--- START OF ENTRIES SHOWN ---
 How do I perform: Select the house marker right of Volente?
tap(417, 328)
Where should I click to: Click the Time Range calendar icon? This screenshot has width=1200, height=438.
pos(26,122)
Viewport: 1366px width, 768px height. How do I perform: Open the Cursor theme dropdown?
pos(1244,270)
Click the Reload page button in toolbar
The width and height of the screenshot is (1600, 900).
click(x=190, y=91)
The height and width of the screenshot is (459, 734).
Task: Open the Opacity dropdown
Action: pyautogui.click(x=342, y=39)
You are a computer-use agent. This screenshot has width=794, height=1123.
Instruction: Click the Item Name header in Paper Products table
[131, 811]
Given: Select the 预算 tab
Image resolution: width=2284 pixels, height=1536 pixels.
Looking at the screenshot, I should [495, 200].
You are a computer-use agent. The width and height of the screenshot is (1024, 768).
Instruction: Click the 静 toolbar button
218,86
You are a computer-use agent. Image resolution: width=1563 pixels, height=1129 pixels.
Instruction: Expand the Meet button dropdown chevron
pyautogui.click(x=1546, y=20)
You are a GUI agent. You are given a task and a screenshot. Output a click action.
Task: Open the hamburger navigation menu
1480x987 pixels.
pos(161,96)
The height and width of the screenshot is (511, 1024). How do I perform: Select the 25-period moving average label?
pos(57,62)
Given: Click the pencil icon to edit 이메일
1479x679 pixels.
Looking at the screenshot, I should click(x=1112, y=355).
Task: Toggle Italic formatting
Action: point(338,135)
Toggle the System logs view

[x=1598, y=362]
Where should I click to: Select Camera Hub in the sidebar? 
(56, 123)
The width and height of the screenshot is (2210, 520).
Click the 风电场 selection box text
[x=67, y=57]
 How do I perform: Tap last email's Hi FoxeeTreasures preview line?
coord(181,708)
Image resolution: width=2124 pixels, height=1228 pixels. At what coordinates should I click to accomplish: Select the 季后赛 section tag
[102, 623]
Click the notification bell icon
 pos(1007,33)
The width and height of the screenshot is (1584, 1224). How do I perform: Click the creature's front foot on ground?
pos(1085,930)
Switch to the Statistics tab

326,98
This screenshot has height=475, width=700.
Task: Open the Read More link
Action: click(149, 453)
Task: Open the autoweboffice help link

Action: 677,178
--- END OF ENTRIES SHOWN ---
● WHAT THE TASK ASKS:
Copy out every line of the listing above, word for word.

● OUTPUT BELOW:
 How do I perform: Select the house marker right of Volente?
tap(417, 328)
Where should I click to: Click the Time Range calendar icon? This screenshot has width=1200, height=438.
pos(26,122)
Viewport: 1366px width, 768px height. How do I perform: Open the Cursor theme dropdown?
pos(1244,270)
Click the Reload page button in toolbar
The width and height of the screenshot is (1600, 900).
click(x=190, y=91)
The height and width of the screenshot is (459, 734).
Task: Open the Opacity dropdown
Action: pyautogui.click(x=342, y=39)
You are a computer-use agent. This screenshot has width=794, height=1123.
Instruction: Click the Item Name header in Paper Products table
[131, 811]
Given: Select the 预算 tab
Image resolution: width=2284 pixels, height=1536 pixels.
Looking at the screenshot, I should [495, 200].
You are a computer-use agent. The width and height of the screenshot is (1024, 768).
Instruction: Click the 静 toolbar button
218,86
You are a computer-use agent. Image resolution: width=1563 pixels, height=1129 pixels.
Instruction: Expand the Meet button dropdown chevron
pyautogui.click(x=1546, y=20)
You are a GUI agent. You are given a task and a screenshot. Output a click action.
Task: Open the hamburger navigation menu
1480x987 pixels.
pos(161,96)
The height and width of the screenshot is (511, 1024). How do I perform: Select the 25-period moving average label?
pos(57,62)
Given: Click the pencil icon to edit 이메일
1479x679 pixels.
Looking at the screenshot, I should click(x=1112, y=355).
Task: Toggle Italic formatting
Action: point(338,135)
Toggle the System logs view

[x=1598, y=362]
Where should I click to: Select Camera Hub in the sidebar? 
(56, 123)
The width and height of the screenshot is (2210, 520).
Click the 风电场 selection box text
[x=67, y=57]
 How do I perform: Tap last email's Hi FoxeeTreasures preview line?
coord(181,708)
Image resolution: width=2124 pixels, height=1228 pixels. At what coordinates should I click to accomplish: Select the 季后赛 section tag
[102, 623]
Click the notification bell icon
 pos(1007,33)
The width and height of the screenshot is (1584, 1224). How do I perform: Click the creature's front foot on ground?
pos(1085,930)
Switch to the Statistics tab

326,98
This screenshot has height=475, width=700.
Task: Open the Read More link
Action: click(149, 453)
Task: Open the autoweboffice help link

Action: 677,178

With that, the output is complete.